• _Prompt_: Copy the records word for word, beginning at the line containing "You are a computer-use agent. The image size is (680, 406)." and continuing through the line containing "point(555,707)".

Records of locating words and elements:
——

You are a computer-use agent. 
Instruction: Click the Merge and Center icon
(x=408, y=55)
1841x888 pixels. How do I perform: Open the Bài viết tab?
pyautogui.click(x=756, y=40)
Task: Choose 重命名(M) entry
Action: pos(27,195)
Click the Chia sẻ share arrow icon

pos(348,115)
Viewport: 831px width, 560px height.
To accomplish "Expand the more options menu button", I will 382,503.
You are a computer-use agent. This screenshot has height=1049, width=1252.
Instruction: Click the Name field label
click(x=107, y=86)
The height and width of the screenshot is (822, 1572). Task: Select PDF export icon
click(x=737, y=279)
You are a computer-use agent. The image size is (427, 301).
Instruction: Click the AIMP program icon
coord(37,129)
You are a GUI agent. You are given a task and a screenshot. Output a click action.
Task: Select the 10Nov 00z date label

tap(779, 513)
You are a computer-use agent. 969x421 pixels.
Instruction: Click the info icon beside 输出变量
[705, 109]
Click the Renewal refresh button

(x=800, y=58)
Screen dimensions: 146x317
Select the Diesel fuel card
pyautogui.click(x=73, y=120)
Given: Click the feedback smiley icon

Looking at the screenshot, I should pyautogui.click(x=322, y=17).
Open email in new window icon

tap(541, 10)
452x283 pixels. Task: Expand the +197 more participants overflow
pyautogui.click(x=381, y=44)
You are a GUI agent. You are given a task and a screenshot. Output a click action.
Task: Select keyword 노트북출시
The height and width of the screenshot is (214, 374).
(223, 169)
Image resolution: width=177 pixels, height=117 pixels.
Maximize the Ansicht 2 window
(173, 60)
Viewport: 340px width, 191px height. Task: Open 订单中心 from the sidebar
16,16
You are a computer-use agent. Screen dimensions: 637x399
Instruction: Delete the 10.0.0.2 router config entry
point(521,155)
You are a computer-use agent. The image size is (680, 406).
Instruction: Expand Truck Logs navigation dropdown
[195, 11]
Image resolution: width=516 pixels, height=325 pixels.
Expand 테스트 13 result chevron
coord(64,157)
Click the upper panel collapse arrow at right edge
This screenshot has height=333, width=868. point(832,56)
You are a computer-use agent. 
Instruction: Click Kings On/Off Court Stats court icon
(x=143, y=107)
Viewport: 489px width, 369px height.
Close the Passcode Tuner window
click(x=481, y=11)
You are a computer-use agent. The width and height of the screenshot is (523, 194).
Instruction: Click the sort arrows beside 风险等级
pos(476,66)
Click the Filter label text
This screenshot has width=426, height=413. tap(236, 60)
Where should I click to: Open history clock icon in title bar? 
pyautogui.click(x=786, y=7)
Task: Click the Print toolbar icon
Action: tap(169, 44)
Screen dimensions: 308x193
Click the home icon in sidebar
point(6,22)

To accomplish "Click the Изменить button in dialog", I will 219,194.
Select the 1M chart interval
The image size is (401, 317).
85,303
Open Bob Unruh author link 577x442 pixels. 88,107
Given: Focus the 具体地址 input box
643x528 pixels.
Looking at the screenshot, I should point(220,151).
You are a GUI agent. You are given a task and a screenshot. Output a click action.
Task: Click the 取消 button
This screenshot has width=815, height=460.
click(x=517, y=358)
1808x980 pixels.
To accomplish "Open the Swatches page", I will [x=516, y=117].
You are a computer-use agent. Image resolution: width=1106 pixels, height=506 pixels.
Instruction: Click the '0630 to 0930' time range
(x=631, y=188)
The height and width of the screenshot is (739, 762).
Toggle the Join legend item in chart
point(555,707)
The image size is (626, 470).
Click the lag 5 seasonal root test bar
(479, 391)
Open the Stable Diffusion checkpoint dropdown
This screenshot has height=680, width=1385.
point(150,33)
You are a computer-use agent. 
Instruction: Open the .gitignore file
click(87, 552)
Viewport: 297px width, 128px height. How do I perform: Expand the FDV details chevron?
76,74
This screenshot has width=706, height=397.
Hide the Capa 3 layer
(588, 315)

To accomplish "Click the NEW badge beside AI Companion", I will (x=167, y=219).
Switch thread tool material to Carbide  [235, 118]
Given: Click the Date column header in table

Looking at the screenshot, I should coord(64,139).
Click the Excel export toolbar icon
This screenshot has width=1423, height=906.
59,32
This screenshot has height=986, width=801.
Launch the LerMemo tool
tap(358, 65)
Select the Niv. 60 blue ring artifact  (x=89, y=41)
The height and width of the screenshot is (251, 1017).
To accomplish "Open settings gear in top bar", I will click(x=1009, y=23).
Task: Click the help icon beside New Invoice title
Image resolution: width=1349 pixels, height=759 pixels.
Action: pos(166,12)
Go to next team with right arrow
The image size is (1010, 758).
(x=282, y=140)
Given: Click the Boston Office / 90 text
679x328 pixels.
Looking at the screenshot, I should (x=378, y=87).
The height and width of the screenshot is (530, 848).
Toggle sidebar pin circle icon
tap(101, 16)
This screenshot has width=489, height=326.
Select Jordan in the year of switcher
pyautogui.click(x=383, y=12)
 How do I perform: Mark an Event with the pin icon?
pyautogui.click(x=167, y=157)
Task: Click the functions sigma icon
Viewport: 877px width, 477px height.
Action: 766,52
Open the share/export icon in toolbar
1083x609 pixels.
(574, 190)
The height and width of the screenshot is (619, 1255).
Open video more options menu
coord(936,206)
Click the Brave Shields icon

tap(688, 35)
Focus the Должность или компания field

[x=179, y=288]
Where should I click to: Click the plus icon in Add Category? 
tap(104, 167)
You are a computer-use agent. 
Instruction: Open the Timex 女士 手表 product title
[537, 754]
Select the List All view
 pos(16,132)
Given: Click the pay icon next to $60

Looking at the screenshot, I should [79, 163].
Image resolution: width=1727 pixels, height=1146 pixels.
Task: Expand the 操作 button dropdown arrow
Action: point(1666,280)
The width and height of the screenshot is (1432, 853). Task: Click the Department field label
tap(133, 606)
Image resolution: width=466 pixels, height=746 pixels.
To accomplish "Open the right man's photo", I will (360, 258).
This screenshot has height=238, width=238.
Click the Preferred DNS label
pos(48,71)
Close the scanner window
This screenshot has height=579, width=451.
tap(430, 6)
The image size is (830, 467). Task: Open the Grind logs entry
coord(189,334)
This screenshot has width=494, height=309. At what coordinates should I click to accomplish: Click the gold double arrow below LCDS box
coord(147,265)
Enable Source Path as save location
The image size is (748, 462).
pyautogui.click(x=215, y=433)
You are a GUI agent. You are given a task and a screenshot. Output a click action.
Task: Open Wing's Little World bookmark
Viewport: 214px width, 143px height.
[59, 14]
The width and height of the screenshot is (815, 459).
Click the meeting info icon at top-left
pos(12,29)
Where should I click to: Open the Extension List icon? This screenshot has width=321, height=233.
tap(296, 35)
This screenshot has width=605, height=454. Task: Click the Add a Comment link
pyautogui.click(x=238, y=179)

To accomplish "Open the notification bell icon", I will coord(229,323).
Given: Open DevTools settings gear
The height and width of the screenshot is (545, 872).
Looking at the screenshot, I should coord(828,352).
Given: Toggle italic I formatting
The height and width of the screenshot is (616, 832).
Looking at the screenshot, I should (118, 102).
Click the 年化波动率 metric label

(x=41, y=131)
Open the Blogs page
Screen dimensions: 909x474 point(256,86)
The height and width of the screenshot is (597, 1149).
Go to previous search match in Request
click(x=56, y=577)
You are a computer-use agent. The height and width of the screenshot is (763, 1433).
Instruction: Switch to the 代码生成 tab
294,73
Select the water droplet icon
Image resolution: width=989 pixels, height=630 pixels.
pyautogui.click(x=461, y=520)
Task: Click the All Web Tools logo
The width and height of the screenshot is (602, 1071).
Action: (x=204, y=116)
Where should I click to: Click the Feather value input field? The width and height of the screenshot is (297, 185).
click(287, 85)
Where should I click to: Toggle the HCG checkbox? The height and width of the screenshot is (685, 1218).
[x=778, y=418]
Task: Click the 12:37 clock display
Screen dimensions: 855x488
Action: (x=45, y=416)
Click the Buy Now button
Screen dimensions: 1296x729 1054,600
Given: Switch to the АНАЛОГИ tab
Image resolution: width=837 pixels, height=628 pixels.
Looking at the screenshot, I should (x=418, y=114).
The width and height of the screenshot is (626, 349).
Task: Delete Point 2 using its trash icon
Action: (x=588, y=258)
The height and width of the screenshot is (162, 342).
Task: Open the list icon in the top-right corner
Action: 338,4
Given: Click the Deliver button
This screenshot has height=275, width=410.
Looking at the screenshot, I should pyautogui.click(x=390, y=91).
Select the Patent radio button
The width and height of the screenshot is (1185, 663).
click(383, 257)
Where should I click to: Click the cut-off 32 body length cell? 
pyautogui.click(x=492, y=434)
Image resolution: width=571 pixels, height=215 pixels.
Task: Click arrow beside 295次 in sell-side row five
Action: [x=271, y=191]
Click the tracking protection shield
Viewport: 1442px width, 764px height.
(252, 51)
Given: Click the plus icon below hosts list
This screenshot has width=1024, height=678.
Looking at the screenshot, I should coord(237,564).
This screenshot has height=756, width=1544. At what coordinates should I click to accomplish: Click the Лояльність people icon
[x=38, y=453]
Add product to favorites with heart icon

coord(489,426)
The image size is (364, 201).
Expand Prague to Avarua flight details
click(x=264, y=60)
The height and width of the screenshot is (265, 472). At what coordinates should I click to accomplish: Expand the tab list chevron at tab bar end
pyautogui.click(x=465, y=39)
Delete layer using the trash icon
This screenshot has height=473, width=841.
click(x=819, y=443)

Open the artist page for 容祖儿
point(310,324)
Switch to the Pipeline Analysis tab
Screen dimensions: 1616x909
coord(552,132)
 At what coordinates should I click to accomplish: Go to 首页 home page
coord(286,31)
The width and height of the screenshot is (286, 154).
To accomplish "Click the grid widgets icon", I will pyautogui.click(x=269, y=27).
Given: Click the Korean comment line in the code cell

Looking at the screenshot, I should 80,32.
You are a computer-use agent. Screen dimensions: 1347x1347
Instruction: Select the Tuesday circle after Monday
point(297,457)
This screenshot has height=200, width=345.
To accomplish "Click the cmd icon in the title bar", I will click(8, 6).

——

• _Solution to the exercise_:
You are a computer-use agent. The image size is (680, 406).
Instruction: Expand Truck Logs navigation dropdown
[195, 11]
Image resolution: width=516 pixels, height=325 pixels.
Expand 테스트 13 result chevron
coord(64,157)
Click the upper panel collapse arrow at right edge
This screenshot has height=333, width=868. point(832,56)
You are a computer-use agent. 
Instruction: Click Kings On/Off Court Stats court icon
(x=143, y=107)
Viewport: 489px width, 369px height.
Close the Passcode Tuner window
click(x=481, y=11)
You are a computer-use agent. The width and height of the screenshot is (523, 194).
Instruction: Click the sort arrows beside 风险等级
pos(476,66)
Click the Filter label text
This screenshot has width=426, height=413. tap(236, 60)
Where should I click to: Open history clock icon in title bar? 
pyautogui.click(x=786, y=7)
Task: Click the Print toolbar icon
Action: tap(169, 44)
Screen dimensions: 308x193
Click the home icon in sidebar
point(6,22)

To accomplish "Click the Изменить button in dialog", I will 219,194.
Select the 1M chart interval
The image size is (401, 317).
85,303
Open Bob Unruh author link 577x442 pixels. 88,107
Given: Focus the 具体地址 input box
643x528 pixels.
Looking at the screenshot, I should point(220,151).
You are a GUI agent. You are given a task and a screenshot. Output a click action.
Task: Click the 取消 button
This screenshot has width=815, height=460.
click(x=517, y=358)
1808x980 pixels.
To accomplish "Open the Swatches page", I will [x=516, y=117].
You are a computer-use agent. Image resolution: width=1106 pixels, height=506 pixels.
Instruction: Click the '0630 to 0930' time range
(x=631, y=188)
The height and width of the screenshot is (739, 762).
Toggle the Join legend item in chart
point(555,707)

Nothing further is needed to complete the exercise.